Do we have to wait until two large passenger jets collide in midair as a result of a software glitch—arousing many lawyers—before we become serious about quality?

I have been asked who I am addressing—let me be more direct. Software academics have played only a secondary role in the last decades in the development of OOA, UML, and Java, for example. They have also not extended Hoare Logic (or done any other theoretical development) so that the validation tools I have described can be built. It seems to me the software theoreticians need to get their collective act together so that effective validation tools for large systems can be constructed. Here, I offer the following challenge to any person or team that:

Generalizes Hoare Logic so that the declarative semantics of the following operations are captured:

—assignments in nodes of graphs; and
—synchronous and asynchronous interprocess/thread communication, process and thread creation and deletion—these extensions should be compositional; that is, the semantics of a code can be composed from the components (with the exception of deadlock-freeness of multithreaded systems)

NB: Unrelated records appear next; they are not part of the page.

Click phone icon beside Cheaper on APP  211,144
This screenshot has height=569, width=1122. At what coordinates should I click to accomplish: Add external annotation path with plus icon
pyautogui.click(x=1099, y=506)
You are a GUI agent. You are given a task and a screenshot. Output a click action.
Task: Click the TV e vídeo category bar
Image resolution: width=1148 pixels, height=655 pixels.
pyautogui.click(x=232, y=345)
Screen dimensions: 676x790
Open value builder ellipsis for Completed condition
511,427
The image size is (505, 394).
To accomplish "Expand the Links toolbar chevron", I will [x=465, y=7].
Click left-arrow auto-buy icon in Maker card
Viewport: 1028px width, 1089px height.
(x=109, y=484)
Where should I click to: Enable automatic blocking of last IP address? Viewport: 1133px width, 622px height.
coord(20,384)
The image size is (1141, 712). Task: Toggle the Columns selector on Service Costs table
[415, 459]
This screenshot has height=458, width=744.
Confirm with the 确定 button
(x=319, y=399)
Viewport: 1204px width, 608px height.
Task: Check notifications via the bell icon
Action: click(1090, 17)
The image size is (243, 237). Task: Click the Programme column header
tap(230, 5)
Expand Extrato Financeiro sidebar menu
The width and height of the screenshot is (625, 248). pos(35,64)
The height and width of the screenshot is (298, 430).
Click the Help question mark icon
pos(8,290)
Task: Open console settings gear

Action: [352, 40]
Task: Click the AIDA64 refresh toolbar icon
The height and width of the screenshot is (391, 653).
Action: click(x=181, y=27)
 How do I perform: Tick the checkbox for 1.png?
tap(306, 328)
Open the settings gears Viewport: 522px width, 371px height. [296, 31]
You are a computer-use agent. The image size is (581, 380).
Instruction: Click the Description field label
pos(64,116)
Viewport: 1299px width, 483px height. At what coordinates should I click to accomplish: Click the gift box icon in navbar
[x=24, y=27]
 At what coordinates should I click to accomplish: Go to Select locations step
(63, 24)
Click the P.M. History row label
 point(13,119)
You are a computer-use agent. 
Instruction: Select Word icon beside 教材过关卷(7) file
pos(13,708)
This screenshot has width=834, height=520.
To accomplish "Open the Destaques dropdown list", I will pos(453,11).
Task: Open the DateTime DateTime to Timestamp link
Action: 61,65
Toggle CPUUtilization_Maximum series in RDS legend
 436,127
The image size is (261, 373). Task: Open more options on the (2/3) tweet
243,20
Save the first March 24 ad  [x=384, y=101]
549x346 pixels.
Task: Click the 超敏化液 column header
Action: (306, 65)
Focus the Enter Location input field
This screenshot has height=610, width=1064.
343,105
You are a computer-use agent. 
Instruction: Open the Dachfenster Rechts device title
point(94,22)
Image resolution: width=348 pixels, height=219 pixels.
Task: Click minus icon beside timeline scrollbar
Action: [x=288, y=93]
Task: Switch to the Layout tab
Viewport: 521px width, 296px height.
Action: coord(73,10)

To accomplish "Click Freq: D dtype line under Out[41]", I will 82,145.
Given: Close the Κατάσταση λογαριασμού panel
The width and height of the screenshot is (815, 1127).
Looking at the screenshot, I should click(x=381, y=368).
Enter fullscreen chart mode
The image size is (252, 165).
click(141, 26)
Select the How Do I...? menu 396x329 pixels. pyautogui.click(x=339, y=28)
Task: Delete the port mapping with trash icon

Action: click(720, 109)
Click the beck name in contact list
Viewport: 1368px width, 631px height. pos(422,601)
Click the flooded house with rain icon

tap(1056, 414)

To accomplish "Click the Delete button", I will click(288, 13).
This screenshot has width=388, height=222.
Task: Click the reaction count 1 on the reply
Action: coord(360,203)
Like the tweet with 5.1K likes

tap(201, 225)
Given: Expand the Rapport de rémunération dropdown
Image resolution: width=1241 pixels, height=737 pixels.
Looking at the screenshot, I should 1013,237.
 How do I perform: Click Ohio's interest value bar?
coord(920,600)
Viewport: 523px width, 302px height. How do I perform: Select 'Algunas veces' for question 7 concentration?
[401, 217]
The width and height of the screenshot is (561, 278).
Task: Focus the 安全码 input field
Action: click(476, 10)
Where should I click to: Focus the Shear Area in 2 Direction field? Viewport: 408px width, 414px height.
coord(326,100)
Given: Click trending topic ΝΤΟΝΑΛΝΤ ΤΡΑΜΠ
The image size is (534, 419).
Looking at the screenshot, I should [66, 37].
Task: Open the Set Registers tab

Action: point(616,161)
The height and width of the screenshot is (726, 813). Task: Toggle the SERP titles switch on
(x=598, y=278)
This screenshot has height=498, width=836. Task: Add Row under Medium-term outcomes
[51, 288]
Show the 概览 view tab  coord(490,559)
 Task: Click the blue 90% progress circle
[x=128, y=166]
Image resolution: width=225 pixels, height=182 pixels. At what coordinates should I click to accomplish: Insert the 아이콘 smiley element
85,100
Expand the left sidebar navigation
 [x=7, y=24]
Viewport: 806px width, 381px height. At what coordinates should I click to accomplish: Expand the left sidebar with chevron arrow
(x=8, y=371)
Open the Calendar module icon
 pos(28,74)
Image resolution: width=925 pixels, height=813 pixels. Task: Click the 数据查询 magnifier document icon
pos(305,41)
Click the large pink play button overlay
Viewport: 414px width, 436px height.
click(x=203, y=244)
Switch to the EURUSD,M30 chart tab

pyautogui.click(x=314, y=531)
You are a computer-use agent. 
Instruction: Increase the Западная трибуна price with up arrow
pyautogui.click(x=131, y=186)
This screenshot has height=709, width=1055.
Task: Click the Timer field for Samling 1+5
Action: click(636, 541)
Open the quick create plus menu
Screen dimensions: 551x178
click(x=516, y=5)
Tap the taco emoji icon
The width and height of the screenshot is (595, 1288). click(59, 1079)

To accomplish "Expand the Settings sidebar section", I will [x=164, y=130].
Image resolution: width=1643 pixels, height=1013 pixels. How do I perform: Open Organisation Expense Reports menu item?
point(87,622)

Construct a symbolic code evaluator based on this extended Hoare Logic that generates the appropriate proof obligations in a logic for which theorem provers are available.
This symbolic evaluator generates the proper proof obligations for annotated versions of:

—Robson’s graph-copying algorithm;
—the Patterson-Wegman linear unification algorithm; and
—the Olympic Torch algorithm (a token is passed on from left to right through the leaf nodes of a tree where the nodes are processes emanating from a root process node).

The last item on this list should ascertain not only theoretical correctness of the declarative semantics, but also pragmatic adequacy. No ad hoc correctness proof is acceptable!